### [BLOQUE DE TEXTO]
>>>>>
De pronto, como si solo eso fuera posible en este momento de nuestras vidas, llovieron los anuncios de maternidad y paternidad. Así, oficialmente, quedamos empatados cinco a cinco en nuestro joven equipo con «las paridas» o «por parir», transformando las dinámicas laborales del resto.
Porque cuando se tiene una embarazada en la oficina, que nadie lo dude, las rutinas cambian. Verlas entrar así, lentamente, con sus hambres inusitadas y sus enormes barrigas a cuestas, transforma las maneras en que se entiende desde la productividad hasta la cortesía. Uno se sensibiliza, y se aprende a ser comprensivo, que no es lo mismo que blando.
Si eres un jefe joven, entonces ellas también te enseñan —entre certificados médicos, licencias de maternidad, y solicitudes adelantadas para los círculos infantiles— un nuevo significado para la palabra paciencia.
Aprendes, además, que a las embarazadas no se les presiona… porque se enojan por dos y hay que cuidarlas; no se les niega nada porque (además del tradicional orzuelo) puedes ganarte la antipatía grupal, y no hay que exagerar en las tareas porque sus tiempos y sus habilidades ahora se comparten con el deber de estar sanas y sin estrés…
Somos bombas de tiempo, pensé cuando la primera «víctima», Elena, llegó a la oficina con sus somnolencias, sus antojos y el notición de que Sofía nacería en septiembre. Luego cayeron otros dos, Elena repitió y ahora, a la velocidad que todo lleva, temo quedarme con la oficina vacía.
Es la edad, me digo como consuelo en tanto enfrento dilemas que los de más experiencia verán como nimios y yo, tan nueva en esto de trabajar como los míos, vaticino abismales… pero remediables: plazas desiertas por un año o más, sobrecargas laborales para quienes quedan, y la búsqueda de suplentes tan buenos, entusiastas y capaces como nuestras «bajas temporales». Una tarea ardua.
Pero ese es el sino de los equipos jóvenes, donde son tantas las ganas de hacer como las probabilidades de que en algún momento detengan sus carreras y opten por ser mamás y papás, hermosos estados del alma y el cuerpo que prolongan nuestros amores de una generación a otra.
No entiendo, por eso, qué le pasa a algunos de los nuevos jefes de ciertos negocios particulares que, en sus ofertas de empleo, privilegian puestos para mujeres no solo bonitas sino sin hijos ni compromisos, como si formar o tener familia fuera una carga.
<<<<<
### [ENUNCIADO]
Copia literalmente el fragmento del texto sobre las embarazadas en la oficina que va desde «Aprendes, además, que» hasta «la oficina vacía.». Los datos no hacen falta aquí.

### [DATOS SIN PROCESAR]
>>>>>
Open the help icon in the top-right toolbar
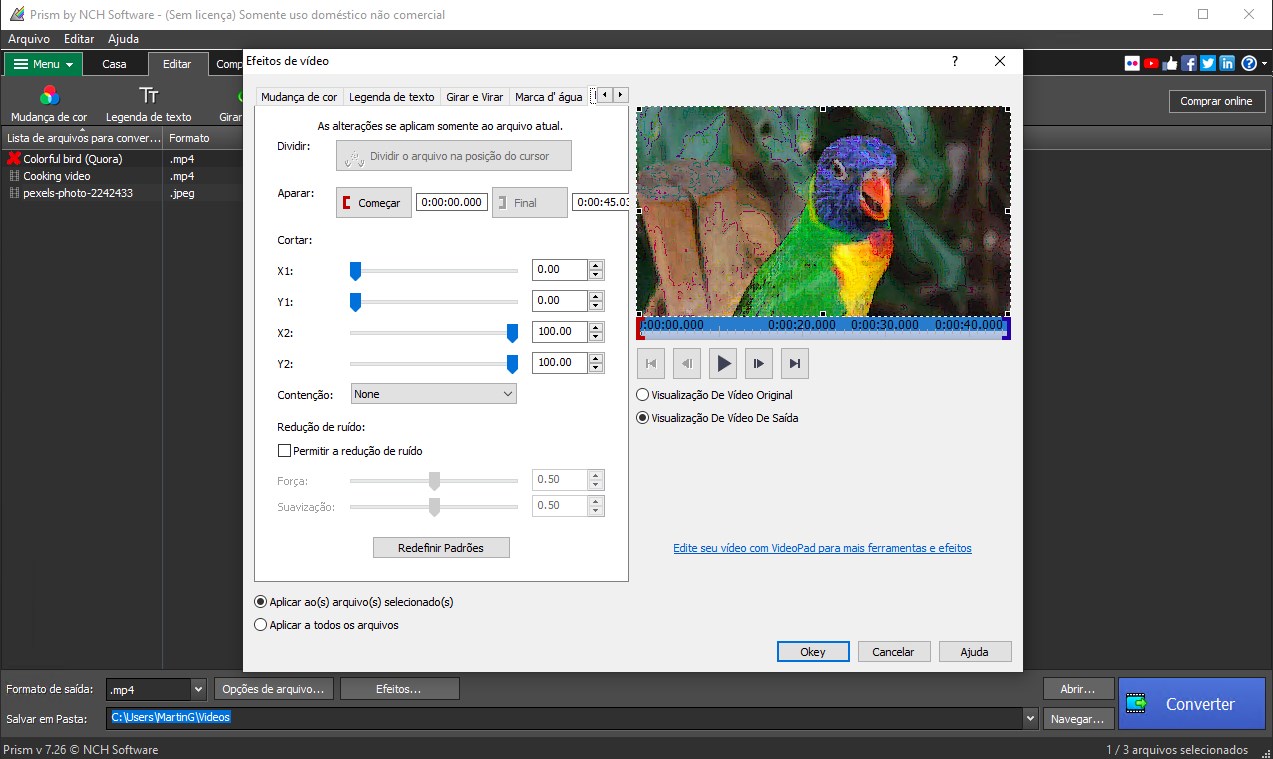Screen dimensions: 1273x759 pos(1249,63)
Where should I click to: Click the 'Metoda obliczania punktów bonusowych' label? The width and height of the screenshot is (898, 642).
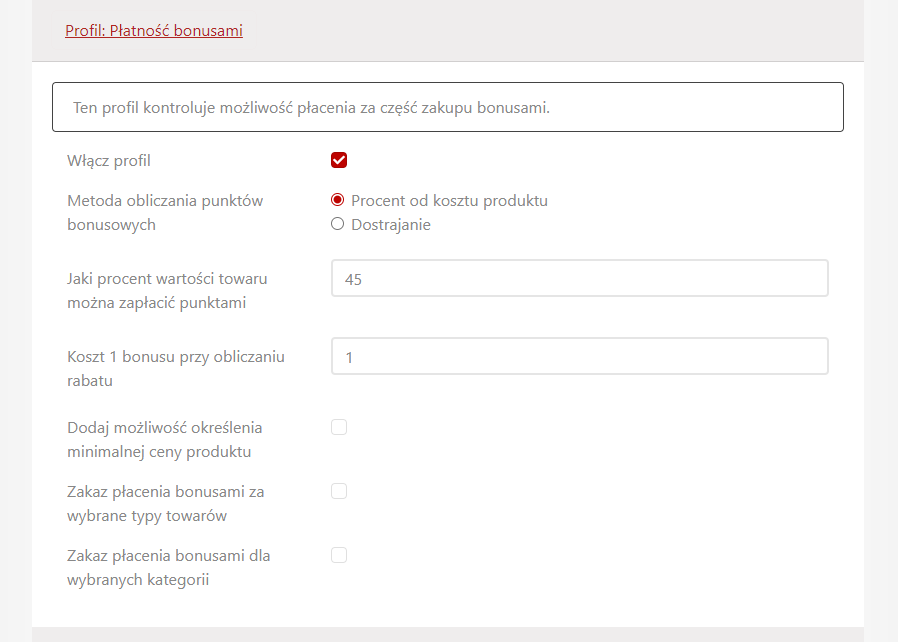pyautogui.click(x=165, y=212)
<<<<<
### [SOLUCIÓN]
Aprendes, además, que a las embarazadas no se les presiona… porque se enojan por dos y hay que cuidarlas; no se les niega nada porque (además del tradicional orzuelo) puedes ganarte la antipatía grupal, y no hay que exagerar en las tareas porque sus tiempos y sus habilidades ahora se comparten con el deber de estar sanas y sin estrés…
Somos bombas de tiempo, pensé cuando la primera «víctima», Elena, llegó a la oficina con sus somnolencias, sus antojos y el notición de que Sofía nacería en septiembre. Luego cayeron otros dos, Elena repitió y ahora, a la velocidad que todo lleva, temo quedarme con la oficina vacía.